ますますあいまいになった輪郭は、輪郭ともいえないほどに薄れ、きらめく光の粒となって拡散していく。
「…………! ……! …………──」
何やらわめいているらしい声ももはや言葉として聞き取れず、一陣の風を最後に静寂がおりた。

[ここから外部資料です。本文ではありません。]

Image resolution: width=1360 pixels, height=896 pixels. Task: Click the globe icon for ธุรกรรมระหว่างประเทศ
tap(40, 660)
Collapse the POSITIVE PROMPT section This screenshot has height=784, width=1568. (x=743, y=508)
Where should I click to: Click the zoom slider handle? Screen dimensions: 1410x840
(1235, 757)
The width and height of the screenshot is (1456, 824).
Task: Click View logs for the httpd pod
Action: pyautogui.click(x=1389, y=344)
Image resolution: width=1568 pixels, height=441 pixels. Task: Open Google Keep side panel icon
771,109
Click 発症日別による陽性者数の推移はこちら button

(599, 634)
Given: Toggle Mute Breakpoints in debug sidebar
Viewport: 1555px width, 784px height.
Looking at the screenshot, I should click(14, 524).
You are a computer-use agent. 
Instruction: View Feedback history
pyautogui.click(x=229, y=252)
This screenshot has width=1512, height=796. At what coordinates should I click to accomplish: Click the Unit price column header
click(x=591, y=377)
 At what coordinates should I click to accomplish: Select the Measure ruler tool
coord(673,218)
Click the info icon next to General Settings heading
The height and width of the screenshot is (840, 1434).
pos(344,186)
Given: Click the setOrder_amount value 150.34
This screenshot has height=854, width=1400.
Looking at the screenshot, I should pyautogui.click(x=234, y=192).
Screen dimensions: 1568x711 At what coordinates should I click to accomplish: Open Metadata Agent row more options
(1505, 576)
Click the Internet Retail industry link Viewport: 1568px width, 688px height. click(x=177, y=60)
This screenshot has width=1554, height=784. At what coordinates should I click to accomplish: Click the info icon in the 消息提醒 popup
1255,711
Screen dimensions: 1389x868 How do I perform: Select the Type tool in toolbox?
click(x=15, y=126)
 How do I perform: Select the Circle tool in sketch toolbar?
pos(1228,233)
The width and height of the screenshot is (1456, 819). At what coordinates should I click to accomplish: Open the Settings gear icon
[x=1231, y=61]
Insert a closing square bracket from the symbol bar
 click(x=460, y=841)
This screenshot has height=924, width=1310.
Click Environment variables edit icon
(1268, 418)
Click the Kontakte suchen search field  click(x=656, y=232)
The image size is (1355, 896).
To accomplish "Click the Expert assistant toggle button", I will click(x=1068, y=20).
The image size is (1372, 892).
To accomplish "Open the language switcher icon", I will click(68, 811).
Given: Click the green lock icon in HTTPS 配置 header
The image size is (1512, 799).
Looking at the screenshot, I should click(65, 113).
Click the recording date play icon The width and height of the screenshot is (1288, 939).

いつのまにか高くなっていた日の光の下、瓦礫と化した街の残骸が茫漠と広がっているばかり。リテルがいた痕跡は、どこにもない。
「……ふう。気持ち悪かった」
オリヴィオは溜息をついてそう言うと、向きを変えてゼノの方に歩いてきた。
「どれ。口を開けてみて」
あっけない幕切れに惚けたまま、ゼノは言われたとおりにする。
「ひどいことを……声帯と舌の根がつぶされている」
口の中を覗きこんだオリヴィオの言葉に、回復不能なのかとゼノは不安になったが、オリヴィオは安心させるように微笑んだ。
「大丈夫。すぐに治るから」
喉元に手をあてがわれると、失われていた感覚がじわりと戻ってきた。
「……た……助かった……っ」
声が出た。
不覚にも目の前の景色が涙でにじむ。処刑より何より、言葉を使えないことのほうが精神的にきつかったようだ。
腕の中のトアルが慰めるように抱きしめてきたので、ゼノも抱き返して温かい安堵に身を任せた。クレシュも背中から抱きついてくる。
その様子を見て、オリヴィオのほうは新たに怒りを募らせたらしい。
「あいつめ……十回ぐらい殺し直しておけばよかった」
つぶやきに込められた不穏な響きにゼノのほうがひいてしまう。自分のために本気で腹を立ててくれるのはありがたいし、うれしくもあるが、いささか過剰ではないだろうか。本当に実行する力がありそうなだけに、冗談にならない。
──っていうか、オリヴィオはなんで、俺のことをこんなに気にかけてくれるんだろうな?
いまさらな疑問が頭をよぎる。
──友人だから? でも、俺だけが一方的に面倒見てもらってる気もするしなあ。
そんなことをぼんやり考えていたが、カイエのささやくような声に意識を引き戻された。